Possible Electric build with silicone heat mats

Doh! My bad. I'll be the first to admit I made a math error. My calculator was set to a 40 gallon pot size and I didn't change that value. So re-checking my calculations based on the formula at the Physics Classroom, the real math is...

1. Calculate the delta between start and goal temp
   • Start temp = 20*C
   • Goal temp = 100*C
   • Delta = 80*C
2. Calculate the volume in Grams
   • Grams = Gallons * a conversion factor of 3785.4118
   • Total Grams for 5 gallons = 18927.059
3. Multiply Delta * Volume * Energy Constant (4.186 Joules)
   • Total energy required to boil = 6338293.518 Joules
4. Divide Total Joules Required by Energy Applied (2200 Watts)
   • 6338293.518 / 2200 = 2881.042508 seconds
   • Total seconds / 60 = 48.01737514 minutes

So 48 minutes based on 100% thermal transfer and no losses.

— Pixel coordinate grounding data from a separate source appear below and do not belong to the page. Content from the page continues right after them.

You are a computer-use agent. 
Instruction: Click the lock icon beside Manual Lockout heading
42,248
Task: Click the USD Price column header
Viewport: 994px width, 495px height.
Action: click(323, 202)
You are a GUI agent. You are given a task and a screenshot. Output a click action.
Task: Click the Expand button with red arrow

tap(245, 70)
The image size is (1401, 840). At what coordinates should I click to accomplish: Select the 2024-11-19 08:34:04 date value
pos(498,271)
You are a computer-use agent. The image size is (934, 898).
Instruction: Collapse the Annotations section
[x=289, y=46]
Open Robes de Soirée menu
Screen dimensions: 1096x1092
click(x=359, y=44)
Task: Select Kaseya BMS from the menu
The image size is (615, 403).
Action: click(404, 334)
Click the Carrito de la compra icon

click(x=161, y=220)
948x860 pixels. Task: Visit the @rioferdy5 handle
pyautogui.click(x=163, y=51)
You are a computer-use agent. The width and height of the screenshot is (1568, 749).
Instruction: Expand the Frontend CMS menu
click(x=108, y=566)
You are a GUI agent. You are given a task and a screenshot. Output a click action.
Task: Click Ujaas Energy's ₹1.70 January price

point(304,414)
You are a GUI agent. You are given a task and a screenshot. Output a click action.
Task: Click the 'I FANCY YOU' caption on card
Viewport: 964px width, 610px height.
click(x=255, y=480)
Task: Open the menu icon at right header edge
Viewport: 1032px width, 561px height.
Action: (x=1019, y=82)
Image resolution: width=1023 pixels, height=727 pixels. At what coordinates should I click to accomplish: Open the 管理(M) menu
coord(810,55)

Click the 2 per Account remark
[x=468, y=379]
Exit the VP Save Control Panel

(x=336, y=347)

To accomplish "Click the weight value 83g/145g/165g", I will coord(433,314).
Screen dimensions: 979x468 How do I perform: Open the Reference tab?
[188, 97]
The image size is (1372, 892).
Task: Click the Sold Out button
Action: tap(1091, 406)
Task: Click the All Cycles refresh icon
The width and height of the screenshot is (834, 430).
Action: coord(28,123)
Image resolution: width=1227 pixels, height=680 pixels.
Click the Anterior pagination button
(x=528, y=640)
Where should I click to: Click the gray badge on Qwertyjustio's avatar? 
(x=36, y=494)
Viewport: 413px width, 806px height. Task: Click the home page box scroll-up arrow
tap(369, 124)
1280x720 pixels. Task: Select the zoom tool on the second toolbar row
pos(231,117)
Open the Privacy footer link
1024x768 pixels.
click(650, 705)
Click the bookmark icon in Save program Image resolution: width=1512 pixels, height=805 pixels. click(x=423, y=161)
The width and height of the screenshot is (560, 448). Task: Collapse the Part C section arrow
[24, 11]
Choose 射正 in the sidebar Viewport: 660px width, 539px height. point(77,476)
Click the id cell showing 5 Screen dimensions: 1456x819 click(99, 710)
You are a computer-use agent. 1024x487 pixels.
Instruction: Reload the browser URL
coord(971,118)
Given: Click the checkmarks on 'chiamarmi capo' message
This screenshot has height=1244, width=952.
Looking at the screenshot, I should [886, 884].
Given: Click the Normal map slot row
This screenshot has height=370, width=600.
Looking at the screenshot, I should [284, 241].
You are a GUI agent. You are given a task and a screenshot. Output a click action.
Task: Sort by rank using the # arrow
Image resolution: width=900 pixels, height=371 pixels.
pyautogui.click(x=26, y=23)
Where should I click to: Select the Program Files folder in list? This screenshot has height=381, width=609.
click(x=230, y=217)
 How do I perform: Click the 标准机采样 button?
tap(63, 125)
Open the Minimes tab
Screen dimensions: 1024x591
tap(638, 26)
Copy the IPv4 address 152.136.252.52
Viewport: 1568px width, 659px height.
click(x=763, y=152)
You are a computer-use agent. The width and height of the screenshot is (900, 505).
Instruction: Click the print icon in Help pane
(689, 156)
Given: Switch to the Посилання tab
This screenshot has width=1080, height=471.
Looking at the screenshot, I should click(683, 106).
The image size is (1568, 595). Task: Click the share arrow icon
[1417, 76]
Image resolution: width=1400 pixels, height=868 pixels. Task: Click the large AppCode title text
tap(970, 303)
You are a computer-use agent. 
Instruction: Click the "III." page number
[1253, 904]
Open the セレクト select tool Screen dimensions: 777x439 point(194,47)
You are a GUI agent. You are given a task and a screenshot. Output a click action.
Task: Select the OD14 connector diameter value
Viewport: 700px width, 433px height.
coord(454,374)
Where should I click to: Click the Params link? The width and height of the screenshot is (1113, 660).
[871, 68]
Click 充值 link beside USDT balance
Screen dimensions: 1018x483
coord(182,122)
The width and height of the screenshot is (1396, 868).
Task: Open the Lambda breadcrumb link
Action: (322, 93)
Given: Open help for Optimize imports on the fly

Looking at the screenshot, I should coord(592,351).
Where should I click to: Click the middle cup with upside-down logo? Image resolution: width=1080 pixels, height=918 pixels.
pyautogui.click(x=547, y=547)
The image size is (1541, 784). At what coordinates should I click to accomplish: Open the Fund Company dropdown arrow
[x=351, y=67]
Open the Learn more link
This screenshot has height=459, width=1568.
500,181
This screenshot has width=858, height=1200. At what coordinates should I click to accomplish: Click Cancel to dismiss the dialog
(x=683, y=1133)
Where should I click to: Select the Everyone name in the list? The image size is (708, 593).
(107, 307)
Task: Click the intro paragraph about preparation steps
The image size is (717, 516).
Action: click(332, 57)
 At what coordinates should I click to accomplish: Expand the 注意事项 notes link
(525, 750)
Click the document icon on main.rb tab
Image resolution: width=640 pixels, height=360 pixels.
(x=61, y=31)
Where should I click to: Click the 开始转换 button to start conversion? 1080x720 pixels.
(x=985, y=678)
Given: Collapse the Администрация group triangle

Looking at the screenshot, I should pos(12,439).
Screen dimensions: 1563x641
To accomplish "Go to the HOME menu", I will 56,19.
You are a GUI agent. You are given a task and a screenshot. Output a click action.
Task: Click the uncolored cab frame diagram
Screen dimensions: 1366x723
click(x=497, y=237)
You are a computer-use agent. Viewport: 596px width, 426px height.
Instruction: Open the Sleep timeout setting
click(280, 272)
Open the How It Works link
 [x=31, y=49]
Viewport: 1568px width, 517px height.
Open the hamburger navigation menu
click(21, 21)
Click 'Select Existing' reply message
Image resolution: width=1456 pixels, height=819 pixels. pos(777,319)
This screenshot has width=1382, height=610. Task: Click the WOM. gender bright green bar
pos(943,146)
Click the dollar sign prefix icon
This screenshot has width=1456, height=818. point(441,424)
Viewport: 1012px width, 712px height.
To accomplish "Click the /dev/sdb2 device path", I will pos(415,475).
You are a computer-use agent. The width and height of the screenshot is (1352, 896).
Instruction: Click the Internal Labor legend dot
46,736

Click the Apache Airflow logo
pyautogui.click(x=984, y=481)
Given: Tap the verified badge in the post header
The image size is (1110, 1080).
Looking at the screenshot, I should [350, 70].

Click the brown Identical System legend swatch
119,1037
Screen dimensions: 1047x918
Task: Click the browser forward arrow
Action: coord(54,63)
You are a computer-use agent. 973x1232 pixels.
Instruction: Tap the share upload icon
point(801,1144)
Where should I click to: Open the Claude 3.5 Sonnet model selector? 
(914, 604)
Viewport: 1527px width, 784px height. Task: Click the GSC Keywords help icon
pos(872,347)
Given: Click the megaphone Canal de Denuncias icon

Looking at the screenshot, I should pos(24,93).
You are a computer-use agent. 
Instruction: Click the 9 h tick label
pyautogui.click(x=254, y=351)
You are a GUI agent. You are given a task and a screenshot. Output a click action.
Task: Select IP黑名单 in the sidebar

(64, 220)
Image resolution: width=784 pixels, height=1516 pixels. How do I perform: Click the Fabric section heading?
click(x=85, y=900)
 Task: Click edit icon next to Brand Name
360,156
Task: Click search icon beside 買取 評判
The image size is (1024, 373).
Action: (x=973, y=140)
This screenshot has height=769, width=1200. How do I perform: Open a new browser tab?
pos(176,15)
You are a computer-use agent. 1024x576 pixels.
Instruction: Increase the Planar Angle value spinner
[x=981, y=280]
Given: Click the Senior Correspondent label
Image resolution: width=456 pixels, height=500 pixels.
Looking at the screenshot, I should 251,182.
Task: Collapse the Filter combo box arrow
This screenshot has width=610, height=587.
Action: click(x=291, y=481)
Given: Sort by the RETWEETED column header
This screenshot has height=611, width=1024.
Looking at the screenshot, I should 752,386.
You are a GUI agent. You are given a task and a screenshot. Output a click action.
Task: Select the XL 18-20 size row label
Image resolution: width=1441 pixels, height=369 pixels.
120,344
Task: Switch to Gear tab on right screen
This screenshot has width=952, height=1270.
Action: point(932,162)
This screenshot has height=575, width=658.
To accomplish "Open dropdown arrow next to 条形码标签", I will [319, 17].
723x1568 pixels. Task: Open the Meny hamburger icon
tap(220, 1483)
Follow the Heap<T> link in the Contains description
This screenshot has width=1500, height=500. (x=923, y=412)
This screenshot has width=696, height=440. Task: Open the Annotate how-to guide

So now the results makes more sense to me. At 120 minutes he had a 40% efficiency. That would make more sense given the external heat pads, the absorption of the pot, and the losses to the air.

That's something worth noting on my Excel calculator. The fields in yellow require manual entry. So if you use the unit convertors at the bottom, make sure you type those values into the relevant fields. When I changed the volume value from 40 gallons to 5 gallons, I didn't do that.

-Tim

dyqik said:

The post above shows a 70 C change in 60 minutes for 25l of water. This is a total energy of 4200 J/litre/C x 25 litres x 70C = 7.35 MJ supplied to the wort in 3600 seconds, for an average power of 2041 W supplied to the wort. With an average power supplied of 2200W, this is an efficiency of 93%. This seems very good, but not implausible, and certainly not unphysical. I'd like to be sure that the volumes and temperatures were properly calibrated, have an accurate specific heat and know that the power draw was constant before being more precise than estimating that at 90-95% efficiency.


I don't know where this figure of 38 MJ required to boil 5 gallons comes from. It's wrong by a factor of 4 or so.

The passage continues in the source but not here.